** Directions for this task **
Look through the data below, tally the lines where "agent" occurs, and write the total alone.

═════ Given data ═════

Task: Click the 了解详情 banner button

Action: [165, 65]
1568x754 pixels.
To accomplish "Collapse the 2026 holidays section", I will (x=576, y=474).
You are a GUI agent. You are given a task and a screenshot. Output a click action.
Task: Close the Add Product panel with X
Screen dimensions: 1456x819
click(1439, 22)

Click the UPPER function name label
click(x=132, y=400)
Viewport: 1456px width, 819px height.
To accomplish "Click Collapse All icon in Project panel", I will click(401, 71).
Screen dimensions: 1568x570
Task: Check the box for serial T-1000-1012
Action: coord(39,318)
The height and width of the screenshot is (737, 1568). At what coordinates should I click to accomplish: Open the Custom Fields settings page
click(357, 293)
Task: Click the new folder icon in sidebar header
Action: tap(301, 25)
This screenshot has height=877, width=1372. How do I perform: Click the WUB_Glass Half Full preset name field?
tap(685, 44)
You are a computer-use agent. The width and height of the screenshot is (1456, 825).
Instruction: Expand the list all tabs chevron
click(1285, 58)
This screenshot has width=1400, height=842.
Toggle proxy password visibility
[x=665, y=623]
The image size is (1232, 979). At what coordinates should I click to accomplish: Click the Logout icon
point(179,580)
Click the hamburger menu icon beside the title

═════

** Task solution **
2